Была ли у него жена? Ему показалось само собой разумеющимся не жениться на Десль. Как и последовать по стезе отца. Как и передавать для ребенка почти тайком свое жалованье. Никогда он не спрашивал себя, почему Десль не требовала, чтобы он на ней женился, хотя девушки в таких случаях обычно стремятся выйти замуж. Была ли у него жена? Все смешалось у него в голове.
— Десль…
— Ее зовут Десль? Ты не стал на ней жениться, но в каком-то смысле она твоя жена. Она ведь знает, доверяет тебе…
Доверяла ли она? Десль так мало говорила. Стройная, всегда в белом переднике, изысканный вид, который придавали ей сдержанные манеры, длинная хрупкая шея, кротость и печаль то ли гувернантки, то ли монахини — вот и все, что он о ней знал. И время от времени час страсти, внезапная жгучая ночь, за которую ни один из них так и не промолвил ни слова. Была ли она ему женой?
— Да, она должна знать, должна понимать… Тебе такие вещи знакомы. Так ты уверена в этом?
Он вдруг стал мягким, как ребенок. Покорным. Все они одинаковы. Но, наверно, в последний раз смакует она шепоток сообщника, внезапное беспомощное состояние униженного человека, который в безвыходном положении вверяет себя рукам, умеющим врачевать рану, но и убивать.
— Когда она попросила тебя жениться на ней…
— Ты прекрасно знаешь, что она не попросила.
Голос глухой, безжизненный. Да, он в ее власти.

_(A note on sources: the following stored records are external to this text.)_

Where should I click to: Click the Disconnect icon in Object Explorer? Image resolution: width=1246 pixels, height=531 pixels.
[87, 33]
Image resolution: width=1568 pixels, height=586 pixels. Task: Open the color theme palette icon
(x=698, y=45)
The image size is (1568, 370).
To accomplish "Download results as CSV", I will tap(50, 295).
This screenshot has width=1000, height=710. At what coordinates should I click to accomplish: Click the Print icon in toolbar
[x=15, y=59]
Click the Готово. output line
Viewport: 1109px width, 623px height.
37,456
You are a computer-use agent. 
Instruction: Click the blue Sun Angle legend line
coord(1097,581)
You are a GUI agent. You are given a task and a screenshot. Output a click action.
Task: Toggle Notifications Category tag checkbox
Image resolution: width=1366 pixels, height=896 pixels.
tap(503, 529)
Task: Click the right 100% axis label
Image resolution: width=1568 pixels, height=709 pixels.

Она действительно знала, всегда все знала и уже давно не задумывалась над тем, почему так получается. Истина — это то, что приносит страдание.
— Жанна, может, она не попросила из-за ребенка? Из-за малыша? Десль мозговитая. Голова. Она, должно быть, подумала…
— Ах, бедный ты бедный, кто тут может поручиться? Думала она о себе или о ребенке? Кто может сказать такие вещи?
Тон ласковый, жалостливый. Теперь уже не Жанна причиняла ему боль, он сам — словно конь, который не дается в удила и ранит себе пасть. Жанна и вправду чувствовала что-то вроде жалости к нему, к себе самой. Им обоим не вырваться; только он еще не расстался с надеждой.
— Ты, ты можешь сказать! Ты ведь колдунья! Скажи! Скажи, что Десль моя жена! Что она меня любит!
Слова упали в тишину. Он прислушивается к словам, как тогда, когда выдал свою тайну. Но в этот раз тайна была скрыта от него самого. Любовь. Это слово никогда даже не приходило ему на ум. Потому ли, что он просто не задумывался и все шло само собой? Но вот слово упало в тишину, как камень в колодец, он слушал, как оно падает, и у него кружилась голова. Жанна слушала тоже. Любовь. Она знала, что это такое. Знала, что произносить это слово можно, лишь страдая. Она знала, что любовь существует, раз столько мужчин и женщин молили ее помочь в их любовных делах. Но ей было известно — так она думала, — что любовь — всего лишь безрассудная болезненная жажда, которую ничто не утоляет.